Terry observó a Albert poner en el computador unos videos, en ellos se demostraba que no había engañado a Candy con Elisa.

—¡Mierda! Lo encontraste —Dijo eufórico, pero recordó que había perdido a Candy, y que ya no tenía importancia. Albert vio el cambio en el rostro de su amigo.

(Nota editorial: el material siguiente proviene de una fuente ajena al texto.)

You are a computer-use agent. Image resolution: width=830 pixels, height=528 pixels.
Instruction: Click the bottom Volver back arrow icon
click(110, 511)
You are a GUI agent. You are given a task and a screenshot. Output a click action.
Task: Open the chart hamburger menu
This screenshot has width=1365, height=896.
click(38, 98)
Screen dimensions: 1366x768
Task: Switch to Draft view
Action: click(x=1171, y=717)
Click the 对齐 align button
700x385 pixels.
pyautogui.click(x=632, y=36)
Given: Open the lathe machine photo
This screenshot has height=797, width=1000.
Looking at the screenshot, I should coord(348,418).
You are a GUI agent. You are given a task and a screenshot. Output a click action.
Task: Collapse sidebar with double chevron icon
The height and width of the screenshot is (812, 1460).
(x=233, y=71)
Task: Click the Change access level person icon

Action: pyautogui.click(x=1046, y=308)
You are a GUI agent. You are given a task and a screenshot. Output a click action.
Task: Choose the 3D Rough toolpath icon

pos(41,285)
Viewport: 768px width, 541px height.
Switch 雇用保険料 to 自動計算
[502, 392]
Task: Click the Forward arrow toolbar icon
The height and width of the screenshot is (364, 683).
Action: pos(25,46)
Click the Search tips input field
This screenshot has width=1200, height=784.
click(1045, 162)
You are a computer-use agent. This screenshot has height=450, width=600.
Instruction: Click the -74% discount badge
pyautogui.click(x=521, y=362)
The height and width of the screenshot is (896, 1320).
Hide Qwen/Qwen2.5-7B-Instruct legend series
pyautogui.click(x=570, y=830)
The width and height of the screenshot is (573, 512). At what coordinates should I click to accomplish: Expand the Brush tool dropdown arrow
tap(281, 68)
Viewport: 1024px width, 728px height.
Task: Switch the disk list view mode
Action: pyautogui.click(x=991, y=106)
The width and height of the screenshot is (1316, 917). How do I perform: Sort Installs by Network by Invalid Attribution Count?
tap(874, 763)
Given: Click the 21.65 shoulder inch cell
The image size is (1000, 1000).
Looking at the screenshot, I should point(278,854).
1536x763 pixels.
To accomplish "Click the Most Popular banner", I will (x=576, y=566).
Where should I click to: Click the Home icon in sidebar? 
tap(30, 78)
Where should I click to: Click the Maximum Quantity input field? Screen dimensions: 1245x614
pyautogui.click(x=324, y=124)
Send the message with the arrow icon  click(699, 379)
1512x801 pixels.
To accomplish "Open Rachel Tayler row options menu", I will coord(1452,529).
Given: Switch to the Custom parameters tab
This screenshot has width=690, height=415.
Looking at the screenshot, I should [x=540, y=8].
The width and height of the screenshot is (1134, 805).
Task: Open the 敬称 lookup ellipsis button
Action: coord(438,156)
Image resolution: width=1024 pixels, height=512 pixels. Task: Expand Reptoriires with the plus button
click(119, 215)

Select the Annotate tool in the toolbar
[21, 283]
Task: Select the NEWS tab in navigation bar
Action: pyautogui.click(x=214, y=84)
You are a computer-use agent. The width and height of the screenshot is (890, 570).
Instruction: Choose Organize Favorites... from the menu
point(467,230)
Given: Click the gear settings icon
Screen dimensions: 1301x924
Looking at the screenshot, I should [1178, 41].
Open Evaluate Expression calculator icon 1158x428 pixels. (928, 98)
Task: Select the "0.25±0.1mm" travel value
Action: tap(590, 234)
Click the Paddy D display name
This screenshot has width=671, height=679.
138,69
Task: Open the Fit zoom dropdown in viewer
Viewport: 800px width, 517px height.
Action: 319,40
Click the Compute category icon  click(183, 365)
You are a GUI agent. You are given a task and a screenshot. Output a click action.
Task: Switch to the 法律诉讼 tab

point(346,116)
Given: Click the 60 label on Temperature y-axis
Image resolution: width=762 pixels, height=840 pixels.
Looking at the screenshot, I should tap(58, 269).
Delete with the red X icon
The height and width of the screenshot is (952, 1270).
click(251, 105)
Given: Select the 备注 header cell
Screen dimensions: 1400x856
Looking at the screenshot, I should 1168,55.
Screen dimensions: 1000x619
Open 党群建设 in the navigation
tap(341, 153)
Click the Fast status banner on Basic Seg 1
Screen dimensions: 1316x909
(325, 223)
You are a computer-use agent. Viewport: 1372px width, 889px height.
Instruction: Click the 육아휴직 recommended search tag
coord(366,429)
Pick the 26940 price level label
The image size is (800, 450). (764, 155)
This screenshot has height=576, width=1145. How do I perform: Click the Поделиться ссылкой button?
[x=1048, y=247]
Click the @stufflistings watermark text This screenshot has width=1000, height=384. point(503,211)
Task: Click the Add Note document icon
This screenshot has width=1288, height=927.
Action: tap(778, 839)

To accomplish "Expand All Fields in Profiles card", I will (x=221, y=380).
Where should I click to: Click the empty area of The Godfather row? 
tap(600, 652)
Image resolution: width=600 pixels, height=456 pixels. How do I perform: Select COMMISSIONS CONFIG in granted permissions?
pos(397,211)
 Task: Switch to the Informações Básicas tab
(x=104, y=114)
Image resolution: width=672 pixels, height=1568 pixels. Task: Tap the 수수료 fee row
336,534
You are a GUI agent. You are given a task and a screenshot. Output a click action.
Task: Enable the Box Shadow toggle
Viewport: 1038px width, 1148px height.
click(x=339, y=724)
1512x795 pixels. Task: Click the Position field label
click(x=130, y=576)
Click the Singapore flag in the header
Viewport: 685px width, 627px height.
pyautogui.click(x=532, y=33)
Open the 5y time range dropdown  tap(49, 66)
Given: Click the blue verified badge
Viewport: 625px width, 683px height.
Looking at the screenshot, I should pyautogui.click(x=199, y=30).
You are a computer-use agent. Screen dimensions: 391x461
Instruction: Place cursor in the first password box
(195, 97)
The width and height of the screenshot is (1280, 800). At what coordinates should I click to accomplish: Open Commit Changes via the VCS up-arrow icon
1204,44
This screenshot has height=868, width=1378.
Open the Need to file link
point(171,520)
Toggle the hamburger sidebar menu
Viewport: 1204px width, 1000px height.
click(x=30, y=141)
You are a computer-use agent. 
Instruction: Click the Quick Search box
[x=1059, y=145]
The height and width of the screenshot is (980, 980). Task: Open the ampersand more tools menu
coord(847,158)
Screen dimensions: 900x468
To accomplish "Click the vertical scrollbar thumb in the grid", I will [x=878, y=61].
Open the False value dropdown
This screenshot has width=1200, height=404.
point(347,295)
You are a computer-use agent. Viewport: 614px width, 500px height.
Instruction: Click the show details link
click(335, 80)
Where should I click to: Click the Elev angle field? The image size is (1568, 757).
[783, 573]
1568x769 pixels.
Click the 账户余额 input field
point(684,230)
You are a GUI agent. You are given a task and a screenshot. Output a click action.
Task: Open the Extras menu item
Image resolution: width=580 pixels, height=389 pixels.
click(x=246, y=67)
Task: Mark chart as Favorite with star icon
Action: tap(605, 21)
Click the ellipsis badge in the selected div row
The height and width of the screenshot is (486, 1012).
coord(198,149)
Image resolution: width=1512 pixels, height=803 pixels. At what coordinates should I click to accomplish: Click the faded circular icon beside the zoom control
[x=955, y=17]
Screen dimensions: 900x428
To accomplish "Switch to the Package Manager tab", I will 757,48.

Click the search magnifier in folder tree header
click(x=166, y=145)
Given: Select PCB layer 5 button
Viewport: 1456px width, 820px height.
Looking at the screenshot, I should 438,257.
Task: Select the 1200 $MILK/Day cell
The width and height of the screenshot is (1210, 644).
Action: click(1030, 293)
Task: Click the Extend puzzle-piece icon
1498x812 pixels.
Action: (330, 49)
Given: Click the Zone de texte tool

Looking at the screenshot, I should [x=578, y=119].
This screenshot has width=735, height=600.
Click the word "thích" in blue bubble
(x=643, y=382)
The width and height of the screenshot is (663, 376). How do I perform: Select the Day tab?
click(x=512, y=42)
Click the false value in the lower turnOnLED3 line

—Espera y pon atención. No había sido fácil hacerse con los videos, Terry había pedido los videos de seguridad en su piso, sin embargo fue imposible buscar por ese lado, no había ni un maldito video de seguridad, por qué las cámaras estaban en reparación. Terry no había leído el correo postal de todo un mes, donde efectivamente habían avisado que estarían sin el sistema de seguridad por una semana. Descartándose de su intento y dado que Candy no lo quería en su vida, dejó de importarle. Sin embargo Albert no podía dejar la investigación si quería atrapar a Elisa, así que pidió los videos del Bar 230 Fifth. Había ofreció una cantidad considerable, pero fue más frustrante y más complicado. El gerente del bar 230 Fifth Había sido un grano en el culo, les había dejado claro que por la seguridad del lugar no se podían detener las grabaciones, hasta que la memoria estuviera llena y disponible para ser reemplazada, lo que tardó diezmeses y luego les hizo esperar un mes más. "«Necesitamos descartar cualquier problema de último momento»". Habían sido las estúpidas palabras del encargado de seguridad. Cuando por fin tuvieron la memoria no había sido fácil encontrar el día, el momento, la hora en que Terry había quedado solo, bebiendo, Hasta que Elisa había hecho su aparición. George, un hombre de cuarenta años, ex policía en Terrorismo, era de la absoluta confianza de Albert, había tenido que buscar en una memoria, sin pies, ni orden, que había estado grabado veinticuatro horas, trescientos sesenta y cinco días. Cuando George dió por fin lo que buscaba, se sorprendió de lo que los vídeos le mostraron. Cuando Albert había recibido el informe, se enteró que había alguien más involucrado. Y eso les aclaro como Elisa se había enterado de la verdadera identidad de Terry Graham.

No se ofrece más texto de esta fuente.